In making adjustements to Axolotl, I am unsure about how to calculate nps.

1. During perft (so no evaluation or anything), do you include the last level in the numbers you use to calculate perft? Do you do this even if you do not make and unmake a move at the final level?

2. During regular engine activity, currently I calculate nps as regular moves made + quiescent moves made. Is this more or less standard?

Thanks in advance, and apologies for the basic topic, but I have seen many different answers, and so just wanted to get up to date information.

Best regards,
Louis
1. For perft I make a difference between "leaves" and "nodes". Counting leaves is the goal for perft so there is nothing to discuss, you *have* to include that number, otherwise you get different results. But measuring "leaves per second" as an indicator for speed is not always meaningful, especially if bulk counting is used (i.e., generate and count all legal moves at depth N-1 but do not make moves). For this purpose I count nodes that were actually visited and processed so "nps" makes sense again. If I would change my perft implementation to a much slower one that makes all moves up to the last level then nodes would include leaves and nps would be quite a bit lower.

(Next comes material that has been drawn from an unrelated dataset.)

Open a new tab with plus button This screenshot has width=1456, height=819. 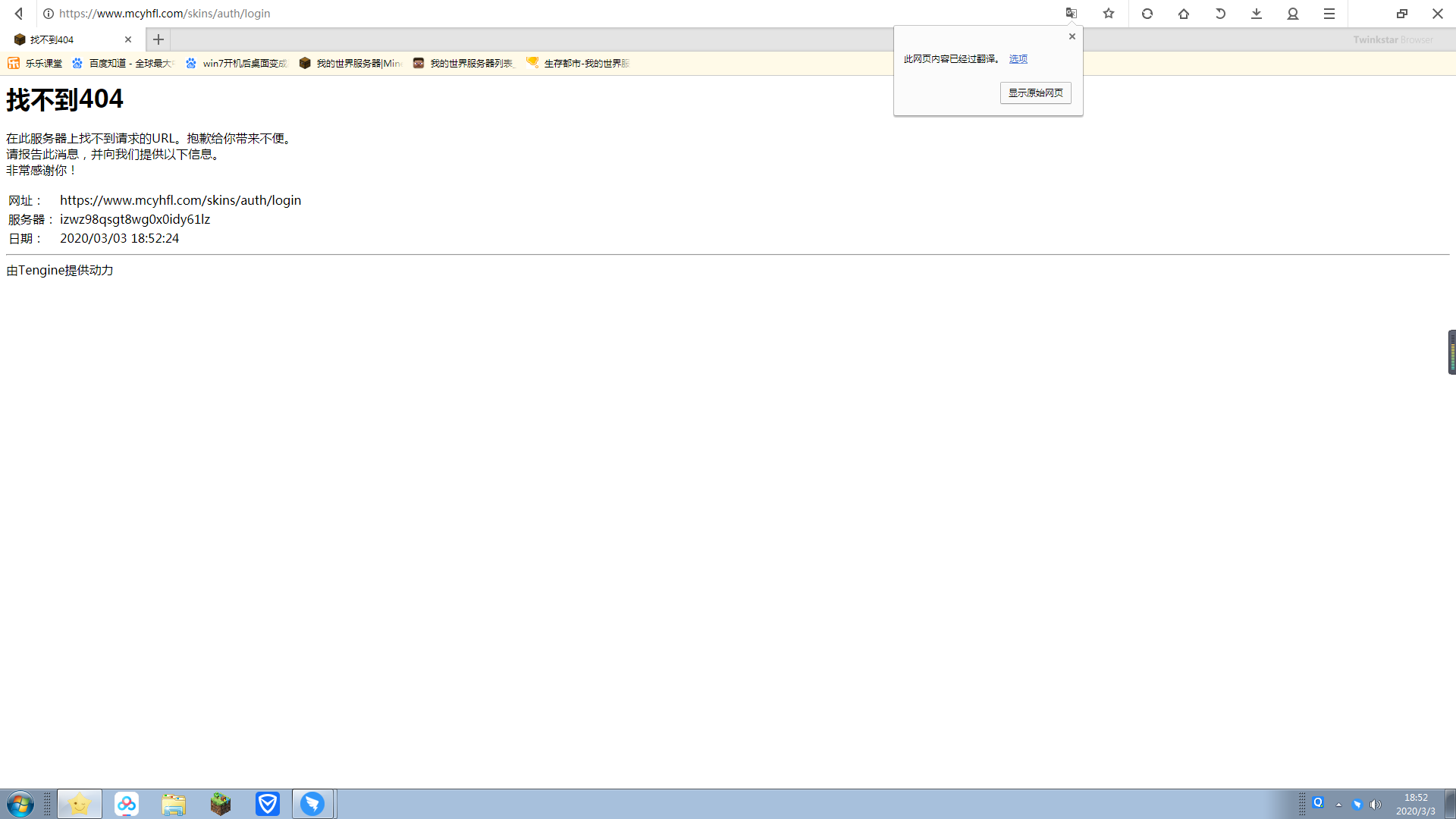158,39
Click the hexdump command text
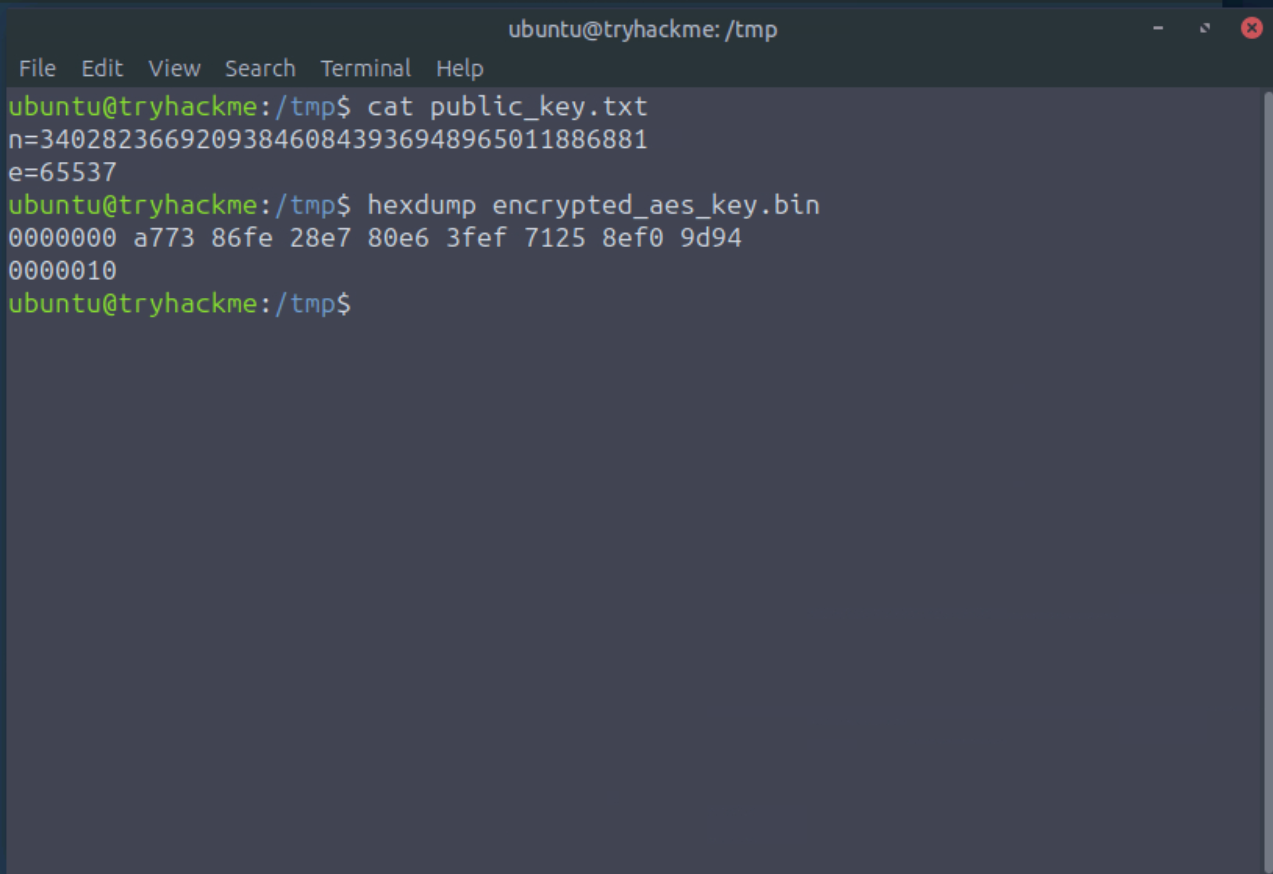1273x874 pixels. 420,205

2. Opinions differ a lot about the right way of counting nodes during search. Many engines will probably do it in the way you described. Others might omit qsearch nodes, some include illegal moves, etc. To be precise, I count nodes, not moves, and since the root node is a node as well my result would be "1 + (number of moves that were made)". This is repeated for each iteration so of course there are nodes that are visited more than once.